=== Begin Enclosure ===

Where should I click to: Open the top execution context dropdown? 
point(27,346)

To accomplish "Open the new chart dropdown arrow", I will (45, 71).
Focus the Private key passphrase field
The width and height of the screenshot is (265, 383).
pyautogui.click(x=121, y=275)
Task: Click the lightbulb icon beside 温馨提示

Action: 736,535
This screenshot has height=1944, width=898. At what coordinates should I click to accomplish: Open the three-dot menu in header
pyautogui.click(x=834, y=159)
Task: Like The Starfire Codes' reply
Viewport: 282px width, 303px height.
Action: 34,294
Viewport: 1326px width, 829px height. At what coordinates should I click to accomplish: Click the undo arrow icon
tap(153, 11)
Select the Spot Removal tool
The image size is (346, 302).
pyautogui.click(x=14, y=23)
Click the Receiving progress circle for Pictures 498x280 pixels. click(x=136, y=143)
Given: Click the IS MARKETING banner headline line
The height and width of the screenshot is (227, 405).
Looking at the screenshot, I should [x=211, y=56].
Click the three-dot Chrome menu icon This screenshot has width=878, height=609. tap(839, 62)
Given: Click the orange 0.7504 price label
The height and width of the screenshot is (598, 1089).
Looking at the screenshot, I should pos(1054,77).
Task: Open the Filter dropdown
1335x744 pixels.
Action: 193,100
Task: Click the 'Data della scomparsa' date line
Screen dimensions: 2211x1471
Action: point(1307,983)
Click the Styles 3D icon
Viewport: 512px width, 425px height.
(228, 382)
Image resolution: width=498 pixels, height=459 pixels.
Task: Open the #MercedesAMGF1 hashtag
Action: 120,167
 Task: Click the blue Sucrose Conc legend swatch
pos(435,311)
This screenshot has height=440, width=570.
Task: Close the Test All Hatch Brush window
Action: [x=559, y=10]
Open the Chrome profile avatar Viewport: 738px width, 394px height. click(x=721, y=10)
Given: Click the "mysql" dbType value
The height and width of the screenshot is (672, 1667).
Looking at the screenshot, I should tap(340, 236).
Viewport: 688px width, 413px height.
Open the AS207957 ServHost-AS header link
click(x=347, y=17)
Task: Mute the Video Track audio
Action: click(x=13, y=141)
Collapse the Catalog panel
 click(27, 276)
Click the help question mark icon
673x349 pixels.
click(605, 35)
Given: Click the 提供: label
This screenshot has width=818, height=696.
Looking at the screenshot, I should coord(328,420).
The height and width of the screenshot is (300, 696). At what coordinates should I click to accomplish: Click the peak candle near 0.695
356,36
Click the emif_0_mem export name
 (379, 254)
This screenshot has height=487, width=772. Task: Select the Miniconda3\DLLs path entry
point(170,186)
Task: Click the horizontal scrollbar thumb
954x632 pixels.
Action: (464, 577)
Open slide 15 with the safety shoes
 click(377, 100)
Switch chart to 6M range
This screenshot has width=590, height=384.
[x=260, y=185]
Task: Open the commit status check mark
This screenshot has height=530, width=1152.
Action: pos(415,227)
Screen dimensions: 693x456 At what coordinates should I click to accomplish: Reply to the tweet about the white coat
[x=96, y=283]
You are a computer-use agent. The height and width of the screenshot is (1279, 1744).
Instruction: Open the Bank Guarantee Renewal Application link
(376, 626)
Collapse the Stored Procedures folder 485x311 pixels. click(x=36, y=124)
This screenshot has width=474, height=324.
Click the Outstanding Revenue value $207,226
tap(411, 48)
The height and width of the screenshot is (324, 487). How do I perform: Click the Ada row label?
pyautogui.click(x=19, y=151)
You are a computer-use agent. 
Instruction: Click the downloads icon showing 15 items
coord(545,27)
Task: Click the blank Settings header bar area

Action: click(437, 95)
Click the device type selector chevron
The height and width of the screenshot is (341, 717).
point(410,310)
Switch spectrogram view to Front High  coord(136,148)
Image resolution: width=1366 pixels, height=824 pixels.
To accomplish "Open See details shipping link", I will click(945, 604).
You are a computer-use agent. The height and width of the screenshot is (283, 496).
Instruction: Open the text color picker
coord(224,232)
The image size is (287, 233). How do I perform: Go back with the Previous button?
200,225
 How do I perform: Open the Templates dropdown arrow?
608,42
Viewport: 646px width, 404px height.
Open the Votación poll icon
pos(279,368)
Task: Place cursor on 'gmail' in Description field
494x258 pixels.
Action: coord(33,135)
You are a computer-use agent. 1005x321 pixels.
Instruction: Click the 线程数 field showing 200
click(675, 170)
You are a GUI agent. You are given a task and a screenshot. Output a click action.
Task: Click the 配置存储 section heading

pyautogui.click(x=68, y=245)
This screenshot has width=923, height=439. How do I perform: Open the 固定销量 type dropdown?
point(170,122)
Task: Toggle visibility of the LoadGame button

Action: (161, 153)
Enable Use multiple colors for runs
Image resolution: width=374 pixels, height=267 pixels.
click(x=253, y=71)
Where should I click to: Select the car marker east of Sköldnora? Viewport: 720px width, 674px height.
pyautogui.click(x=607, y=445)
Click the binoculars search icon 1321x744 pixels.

=== End Enclosure ===

◆ **TASK PROMPT**: Using the listing above, return word for word each line from the one that has "The image size is (346, 302)." through the one that has "Task: Click the 'Data", and no line outside that range.

◆ **OUTPUT BELOW**:
The image size is (346, 302).
pyautogui.click(x=14, y=23)
Click the Receiving progress circle for Pictures 498x280 pixels. click(x=136, y=143)
Given: Click the IS MARKETING banner headline line
The height and width of the screenshot is (227, 405).
Looking at the screenshot, I should [x=211, y=56].
Click the three-dot Chrome menu icon This screenshot has width=878, height=609. tap(839, 62)
Given: Click the orange 0.7504 price label
The height and width of the screenshot is (598, 1089).
Looking at the screenshot, I should pos(1054,77).
Task: Open the Filter dropdown
1335x744 pixels.
Action: 193,100
Task: Click the 'Data della scomparsa' date line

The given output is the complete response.